There are a number of posts across the Stack Exchange sites relating to the issue in the title, but none seem to offer that great a solution. This post I guess is a shameless attempt to bump the issue (some of the others are a few years old now) and see if anyone has a good solution to this yet - I'm thinking maybe a proven combination of options supplied to autofs, as oppossed to some workaround/monitoring script.
I just raised this as an issue against SSHFS, but there are apparently no current maintainers ...
To echo the content of the bug report, as I know people prefer not to rely on possibly ephemeral external links:
--------- BEGIN PASTE ---------
I suspect this issue is known/understood, but I can't find an open issue for it.
This has been a problem for me for some time now, and chasing threads on Stack Overflow and the like (search sshfs "Transport endpoint is not connected") suggests to me this is a years old issue that has never been addressed.

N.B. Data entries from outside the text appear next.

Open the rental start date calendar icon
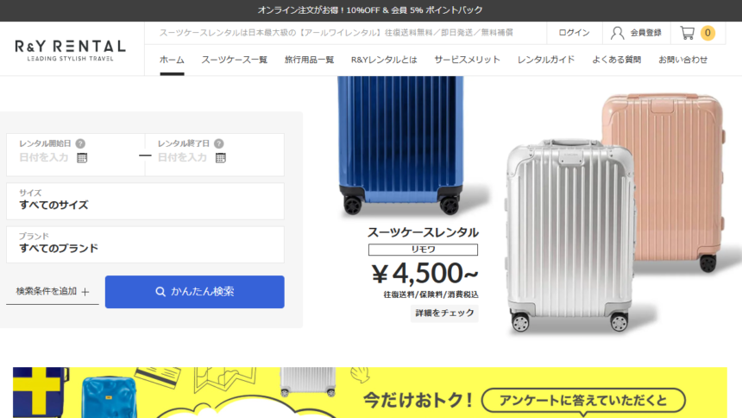Viewport: 742px width, 418px height. [82, 158]
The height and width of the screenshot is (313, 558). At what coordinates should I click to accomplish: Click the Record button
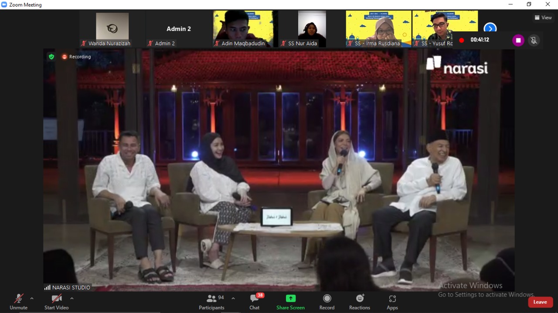pos(327,302)
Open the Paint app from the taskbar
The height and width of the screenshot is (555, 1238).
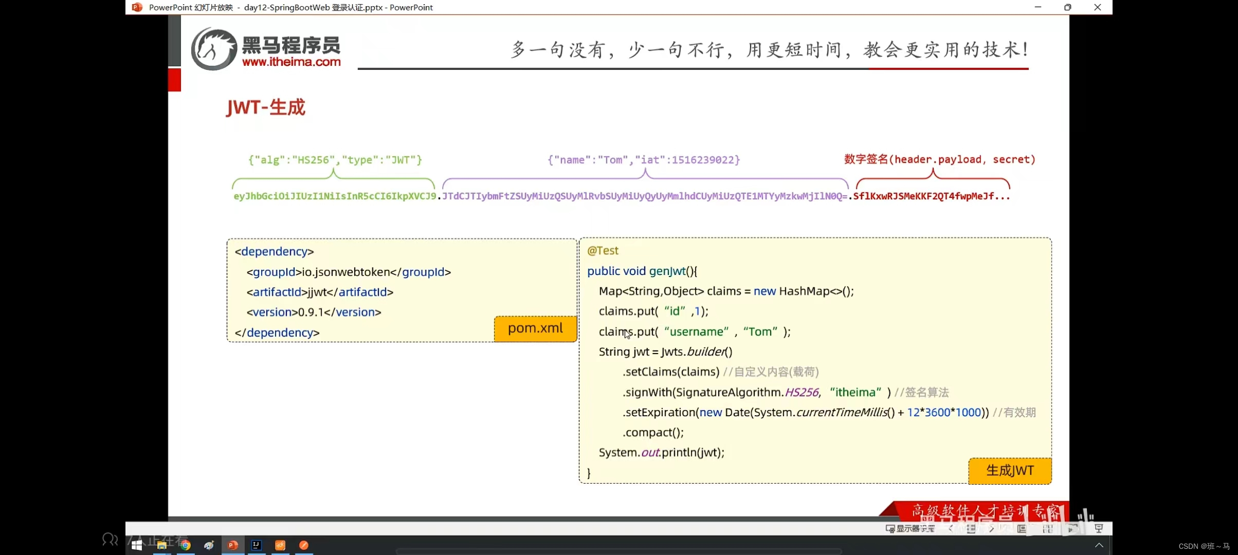pos(209,546)
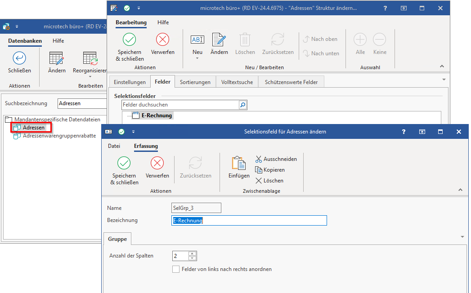
Task: Click the Ausschneiden scissors icon
Action: pyautogui.click(x=259, y=159)
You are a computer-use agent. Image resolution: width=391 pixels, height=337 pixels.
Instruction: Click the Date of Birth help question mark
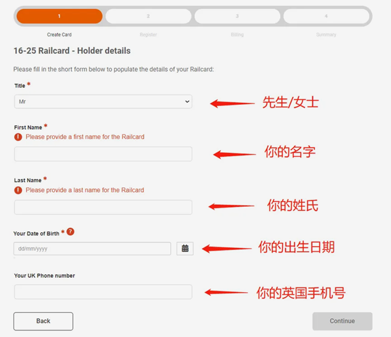tap(70, 232)
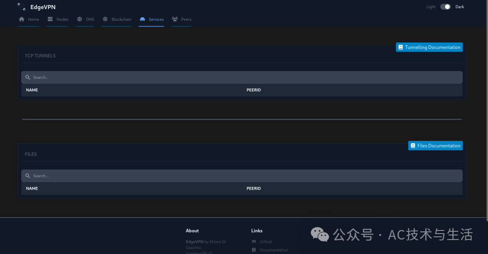Click the Services cloud icon
Screen dimensions: 488x254
point(143,19)
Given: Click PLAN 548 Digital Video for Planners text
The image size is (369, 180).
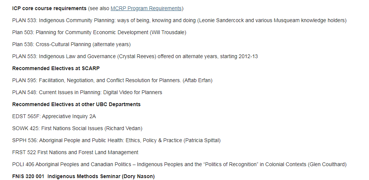Looking at the screenshot, I should [87, 93].
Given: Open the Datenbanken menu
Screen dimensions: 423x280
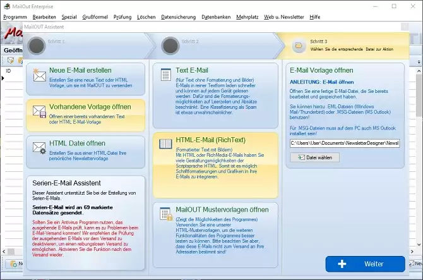Looking at the screenshot, I should point(216,16).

Whether the fix would be in sshfs or elsewhere I don't know, but I think it's fairly reasonable to expect a reconnection attempt to be made if the reconnect option has been passed and the mount point is no longer available.

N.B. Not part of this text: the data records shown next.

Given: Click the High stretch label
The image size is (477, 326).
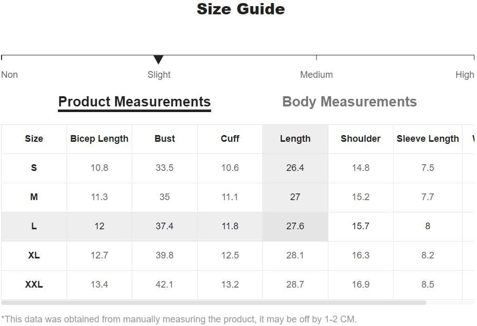Looking at the screenshot, I should [465, 75].
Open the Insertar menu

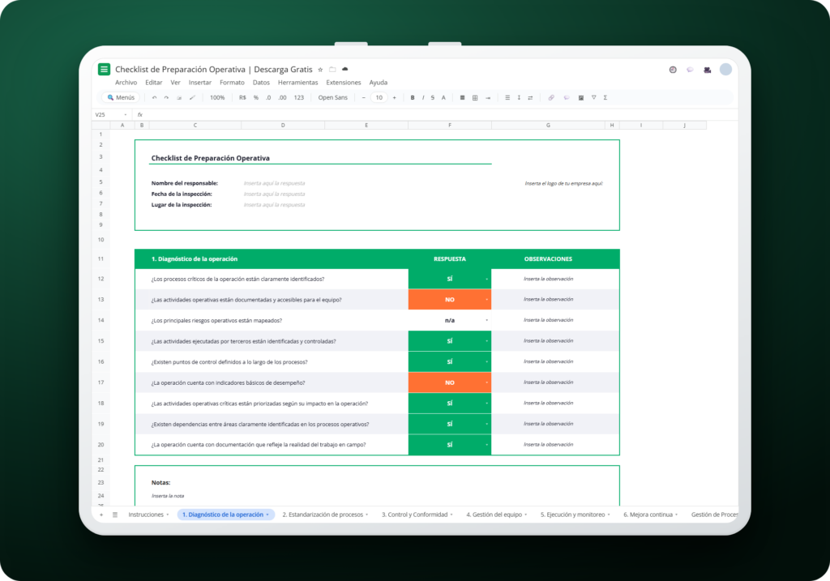199,83
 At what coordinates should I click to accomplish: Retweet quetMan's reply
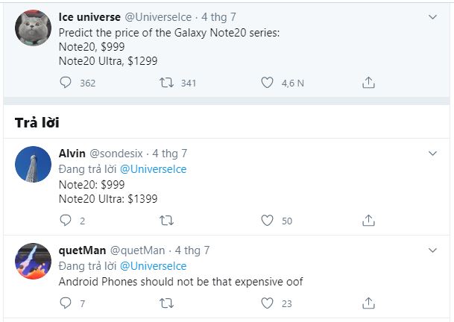[x=167, y=303]
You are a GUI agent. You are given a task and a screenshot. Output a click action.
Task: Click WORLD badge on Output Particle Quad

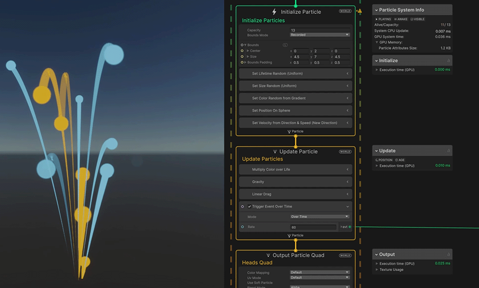[345, 256]
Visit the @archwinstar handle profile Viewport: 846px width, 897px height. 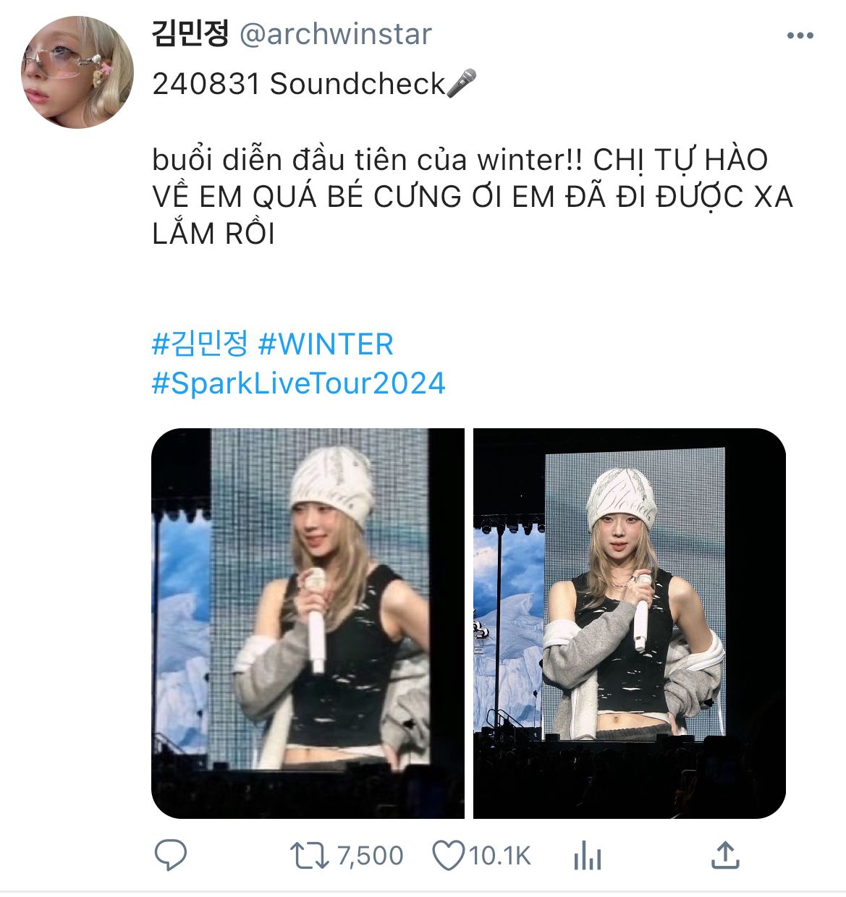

The problem appears to be when the mount is still listed under mount
, but there is no process for it under sshfs, e.g.:
Note that while I've changed some users/paths for anonymity, the issue is otherwise exactly as described, i.e. both mount points, the one currently working and the one currently not, are adjacent on both server and client (so you might expect them to either work or fail together, but they don't).
Autofs config:
cat /etc/auto.sshfs
data1 -fstype=fuse,port=22,rw,nodev,nonempty,noatime,allow_other,max_read=65536,reconnect,workaround=all,ServerAliveInterval=15,ServerAliveCountMax=3 :sshfs\#user@server1\:/storage/data1
data2 -fstype=fuse,port=22,rw,nodev,nonempty,noatime,allow_other,max_read=65536,reconnect,workaround=all,ServerAliveInterval=15,ServerAliveCountMax=3 :sshfs\#user@server1\:/storage/data2
Output of mount command:
mount | grep server1
user@server1:/storage/data1 on /mnt/sshfs/data1 type fuse.sshfs (rw,nodev,noatime,user_id=0,group_id=0,allow_other)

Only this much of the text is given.